La nouvelle de Jorge Luis Borges, Funès ou la mémoire, présente un personnage incapable d’oublier quoi que ce soit. Son existence, ses pensées, ses perceptions sont parasitées en permanence par un jaillissement de souvenirs d’une précision inutile. Il devient incapable de vivre avec une telle mémoire, qu’il compare à un tas d’ordures, et s’enferme dans une pièce vide pour ne plus rien enregistrer. Dans la réalité, ce phénomène, « l’hypermnésie », existe bel et bien occasionnellement, et dans de moindres proportions, chez certains patients atteints de troubles neurologiques. D’autres sujets souffrent d’un état de stress post-traumatique : autrefois confrontés à un événement particulièrement dramatique et dangereux, ils peuvent être envahis tout à coup par la certitude de sa reproduction imminente. Les souvenirs correspondants, accompagnés des mêmes sensations corporelles que dans la situation initiale, surgissent de manière irrépressible. Enfin, l’impression, au seuil de la mort, de voir sa vie défiler en une fraction de seconde, sans être systématique, n’est pas une légende.

Nietzsche insiste sur la nécessité de pouvoir oublier non seulement les détails anodins mais, le cas échéant, nos fautes, et en règle générale, le passé peu reluisant de notre espèce. Or l’oubli obéit à ses propres lois : Théodule Ribot, philosophe et pionnier de la psychologie scientifique en France, découvre dès les années 1870 que les souvenirs les plus récents, et les plus complexes, s’avèrent les plus fragiles au fil de la vie. Un quart de siècle plus tard, Freud fonde la psychanalyse en se basant sur les théories psychiatriques de son temps qui postulent l’origine oubliée, en tout cas opacifiée, des troubles hystériques.
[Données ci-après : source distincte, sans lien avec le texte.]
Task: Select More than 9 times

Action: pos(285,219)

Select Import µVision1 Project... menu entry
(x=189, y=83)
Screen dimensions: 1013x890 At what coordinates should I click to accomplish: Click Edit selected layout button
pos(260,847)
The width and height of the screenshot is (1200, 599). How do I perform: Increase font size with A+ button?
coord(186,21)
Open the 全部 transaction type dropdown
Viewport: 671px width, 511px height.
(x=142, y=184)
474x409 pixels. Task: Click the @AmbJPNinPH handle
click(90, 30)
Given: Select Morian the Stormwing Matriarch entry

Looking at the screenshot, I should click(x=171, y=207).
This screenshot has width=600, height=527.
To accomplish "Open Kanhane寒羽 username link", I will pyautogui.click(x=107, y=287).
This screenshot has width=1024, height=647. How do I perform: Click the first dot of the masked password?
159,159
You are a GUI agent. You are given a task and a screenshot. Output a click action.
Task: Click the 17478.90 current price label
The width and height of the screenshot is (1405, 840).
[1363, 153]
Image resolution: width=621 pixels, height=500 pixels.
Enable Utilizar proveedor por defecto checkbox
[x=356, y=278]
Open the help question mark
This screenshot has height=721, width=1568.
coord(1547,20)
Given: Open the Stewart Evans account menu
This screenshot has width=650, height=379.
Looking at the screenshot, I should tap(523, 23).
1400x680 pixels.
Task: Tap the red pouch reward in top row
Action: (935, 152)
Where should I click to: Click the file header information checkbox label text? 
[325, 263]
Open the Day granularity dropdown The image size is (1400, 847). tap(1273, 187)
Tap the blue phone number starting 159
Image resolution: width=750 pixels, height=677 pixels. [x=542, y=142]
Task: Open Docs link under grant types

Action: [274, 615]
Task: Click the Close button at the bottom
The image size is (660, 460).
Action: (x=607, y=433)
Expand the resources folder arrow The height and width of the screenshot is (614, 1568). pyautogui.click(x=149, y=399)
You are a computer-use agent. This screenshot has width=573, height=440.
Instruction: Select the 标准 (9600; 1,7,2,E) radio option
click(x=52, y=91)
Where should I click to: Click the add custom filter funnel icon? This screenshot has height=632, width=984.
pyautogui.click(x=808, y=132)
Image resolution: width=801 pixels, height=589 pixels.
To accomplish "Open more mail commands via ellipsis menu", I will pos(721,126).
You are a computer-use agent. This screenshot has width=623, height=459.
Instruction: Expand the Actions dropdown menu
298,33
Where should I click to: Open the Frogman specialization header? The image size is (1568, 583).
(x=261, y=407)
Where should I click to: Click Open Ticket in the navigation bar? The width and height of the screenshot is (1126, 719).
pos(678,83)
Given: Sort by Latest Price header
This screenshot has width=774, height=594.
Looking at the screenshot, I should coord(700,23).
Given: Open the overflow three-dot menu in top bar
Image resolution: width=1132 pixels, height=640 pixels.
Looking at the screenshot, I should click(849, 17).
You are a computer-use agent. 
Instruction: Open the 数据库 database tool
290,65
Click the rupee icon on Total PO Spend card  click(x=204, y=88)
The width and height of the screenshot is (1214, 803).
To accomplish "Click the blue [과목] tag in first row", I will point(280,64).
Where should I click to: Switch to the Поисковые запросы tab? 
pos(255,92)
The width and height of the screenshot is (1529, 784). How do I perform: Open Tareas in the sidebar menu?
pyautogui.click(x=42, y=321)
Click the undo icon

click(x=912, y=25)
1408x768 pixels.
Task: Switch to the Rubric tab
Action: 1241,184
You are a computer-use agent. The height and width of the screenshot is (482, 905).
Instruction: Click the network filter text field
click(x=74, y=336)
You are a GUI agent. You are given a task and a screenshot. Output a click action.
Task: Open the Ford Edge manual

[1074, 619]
Développant cette idée, il envisage que certains souvenirs d’événements réels ou fantasmés, à connotation sexuelle, donnent lieu à un conflit psychique : censurés, refoulés dans l’inconscient, ils se manifestent de façon détournée dans les rêves, les lapsus, les symptômes psychiques et somatiques. La guérison des névroses suppose de démasquer les souvenirs, qui n’ont pas disparu mais reviennent sous forme d’ersatz. L’articulation entre l’oubli et la mémoire sous-tendrait donc la dynamique psychique.

 

Une mémoire plurielle

En réalité, nous n’évoquons jamais « la » mémoire que par commodité : les psychologues s’accordent aujourd’hui (le plus souvent…) à nous en reconnaître plusieurs. Les systèmes de représentation perceptive correspondent aux répertoires visuels, auditifs, olfactifs… qui nous permettent d’identifier notre environnement immédiat. La mémoire de travail désigne quant à elle la rétention et la manipulation provisoires d’informations, en vue de l’accomplissement d’une tâche : typiquement, se répéter un numéro de téléphone en le composant, ou se concentrer pour assimiler cet article… Elle se compose notamment d’un « administrateur central » dirigeant notre attention, et de « systèmes esclaves » retenant les principales informations visuo-spatiales et phonologiques pendant le temps nécessaire à l’action en cours.